Simply put, VB error handling is poor due to a lack of global error trapping and management.

A number of third-party tools and freeware address this critical need. Still, the mechanism for error handling in VB is poor because the language is based on objects (modules, forms, functions and procedures) with the result that most objects will require specialized error-handling code, even if it is identical to the code within another object. The old adage of one line of code for error handling for each line of code holds for VB. Fortunately, many things that can go wrong in an application do not go wrong in VB and are addressed by built-in system error messages. However, complex applications that reference Access, ODBC databases on a network, external automation servers and add-in controls do require more error code than the average programmer will be able to add manually.

VB/Rig Pro from Whippleware, Charlestown, Mass., and VB/FailSafe from NuMega Technologies, Nashua, N.H., are the best of the commercial products because they automatically read the application, parse its code at the global, form and function levels, and add error handling code to each function. These tools enable pop up dialog boxes for the users and then redirect the flow of control back to the top of a routine or back to a main menu.

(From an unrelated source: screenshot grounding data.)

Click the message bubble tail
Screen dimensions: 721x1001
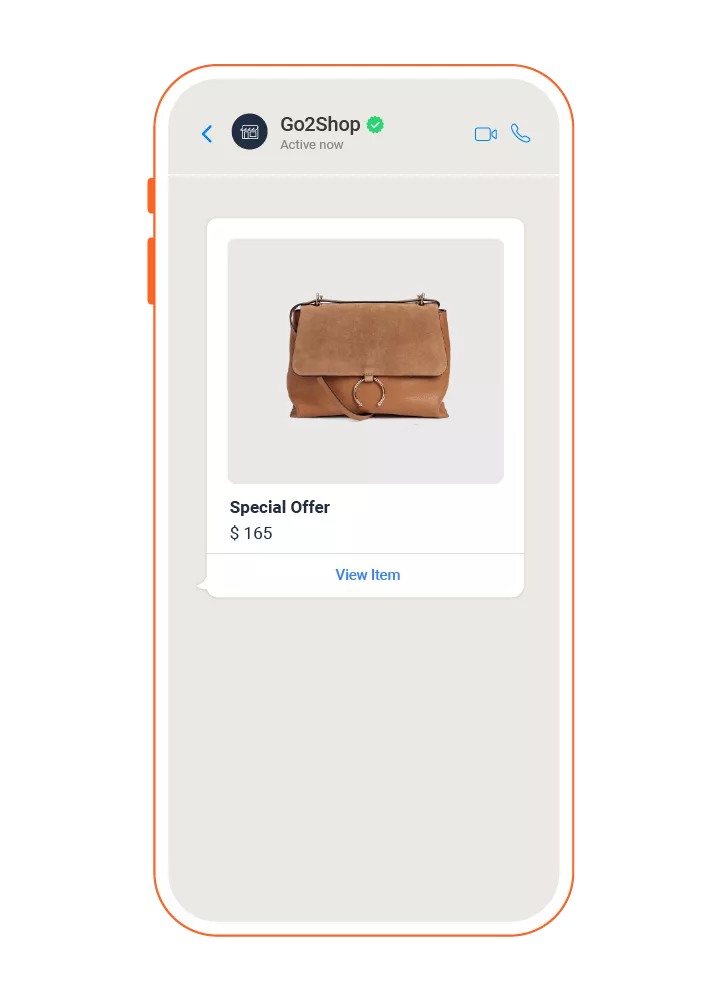[x=202, y=583]
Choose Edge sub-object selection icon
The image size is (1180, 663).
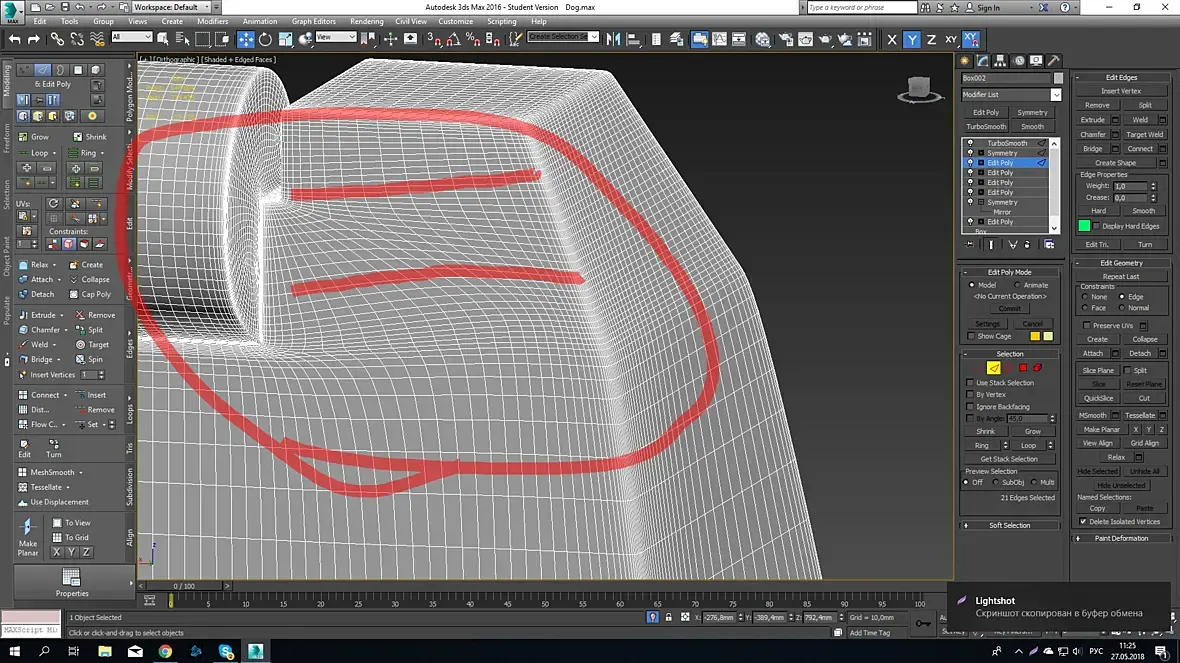coord(993,368)
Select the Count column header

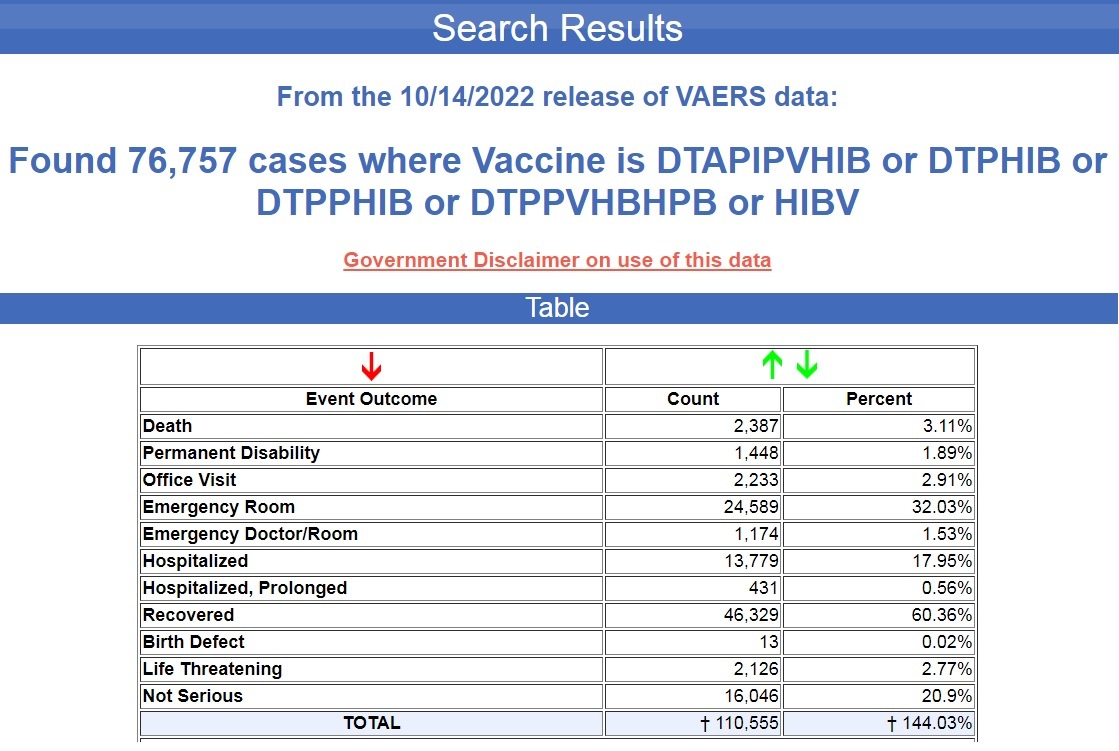coord(693,399)
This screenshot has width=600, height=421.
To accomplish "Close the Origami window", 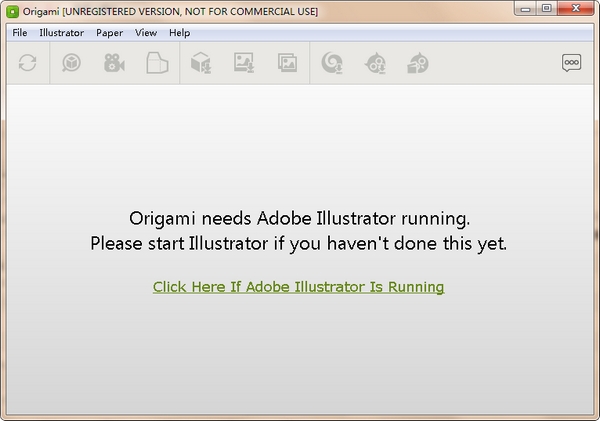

Nevertheless, error detection -- which is easy -- and handling the errors in a mission-critical environment -- which is harder -- becomes yet more complex with network or Internet applications. VBRig and FailSafe augment the sparse and difficult-to-implement "On Error" support in VB and trap errors with a series of pop-up dialog boxes.

Error-handling should be invisible and automatic even for single-user applications. The need for automatic error handling with networked OLE servers and Web applications is more acute because OLE servers cannot have any forms or user input as a design limitation; they really state machines. Applications that include telephony, Internet connectivity or videoconferencing components will not tolerate out-of-band error handling; the call will be terminated and restarted in those cases, if only by exasperated users. That can be expensive or disastrous when an existing customer is lost.

About the Author

Martin Nemzow is a consulting editor for McGraw-Hill Publishing. His company, Network Performance Institute, Miami Beach, Fla., provides enterprise network design and improvement consulting services, markets capacity planning, and develops and markets shrink-wrapped network configuration software tools.